Emborronaba yo desde temprano algunas líneas en mi cuaderno de intentos y fracasos cuando sonó el teléfono y, con esa prontitud inexplicable con que atiende uno las llamadas, dejé a un lado, descuidadamente, la pluma con que escribía y contesté.
Resultó ser una de esas llamadas interminables que--después de varias despedidas abortadas--acaban entumiendo las manos con que alternativamente uno sostiene el aparato largo rato contra la oreja, que también se embota.
Terminada la conversación, y después de varios segundos de incertidumbre con respecto a lo que estaba haciendo más de tres cuartos de hora antes de la interrupción, quise retomar la escritura en mitad de una oración--que ya no tenía sentido ni manera de terminarse--y no solo no encontré ni la idea ni las palabras que la expresaran, sino tampoco la pluma, que debí haber dejado a mano al interumpir lo que escribía. Por más que la busqué no pude dar con ella en ninguna parte.
Eso de extraviar los objetos de uso constante--plumas, anteojos, palabras y papel en blanco--es asunto cotidiano y no me preocupó mayormente no encontrar la plumafuente al instante. Simpre tengo disponibles y a fácil alcance varias plumas y algunos lápices que reemplacen el instrumento extraviado que, después de todo, pronto aparece.
Pero esta vez la desaparición fue duradera y el encuentro, después de varios días, desconcertante y desagradable: en un rincón de la biblioteca, debajo del antiguo facistol que me sirve de escritorio cuando necesito trabajar de pie, vi retorcido en el suelo--como cascarón de algún insecto violentamente destrozado--el cilindro masticado de la que había sido, hasta hacía poco, lapicera.

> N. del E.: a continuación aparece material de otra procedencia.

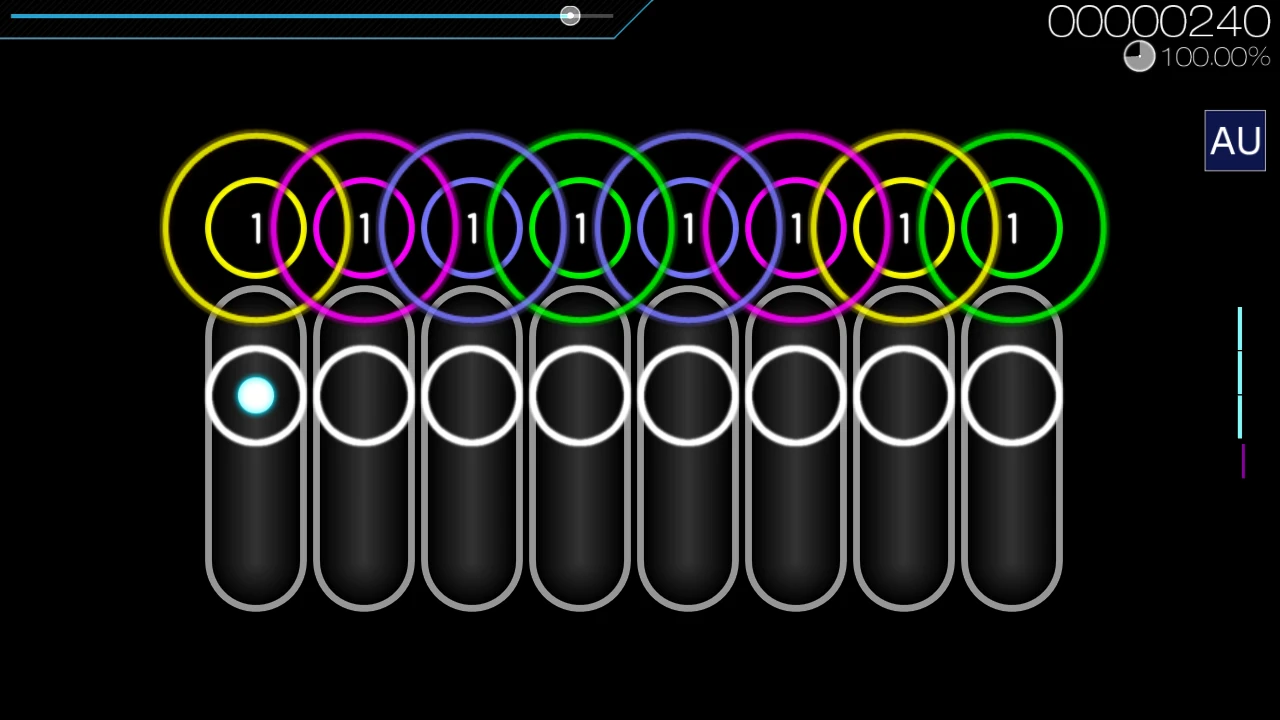
Task: Click white ring in fourth slider track
Action: [x=580, y=396]
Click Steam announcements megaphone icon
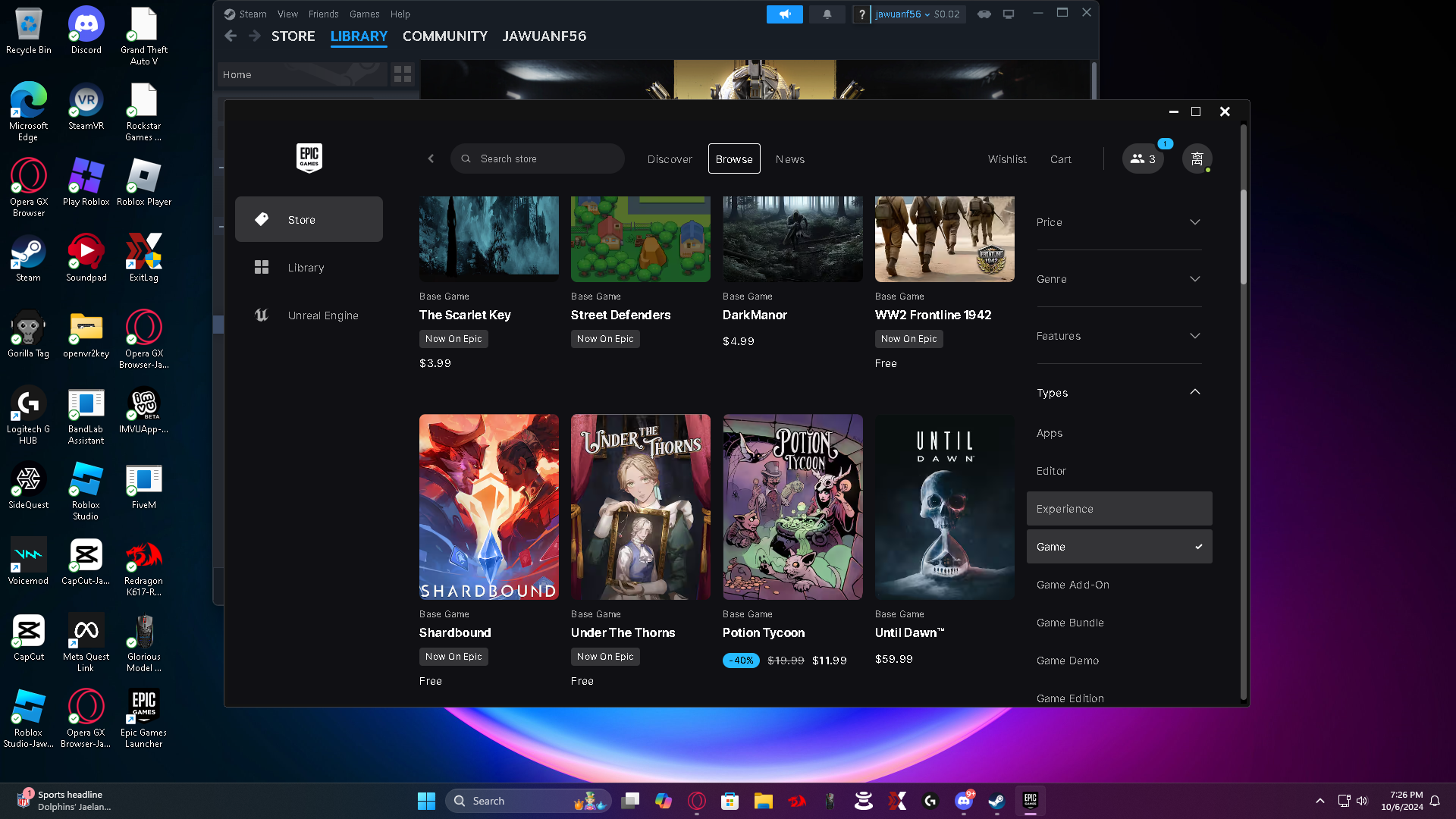The image size is (1456, 819). 784,14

Mi indignación ante tal destrozo no fue contra el perro que, frustrado de no poder conversar conmigo ni menos aun de poder escribirme una nota que me arrancara de la enredada malla de la conversación telefónica que me tenía atrapado, había--como escolar nervioso--roído la pluma hasta dejarla--culpable ella también de mi falta de atención a su aburrimiento--irreconocible y, por cierto, inutilizable.
Fue cotra mí que lancé mi indignado insulto. Contra mi y mi irresponsable descuido de perro y pluma: los predilectos que doy por descontados.
El daño, desafortunadamente, está hecho.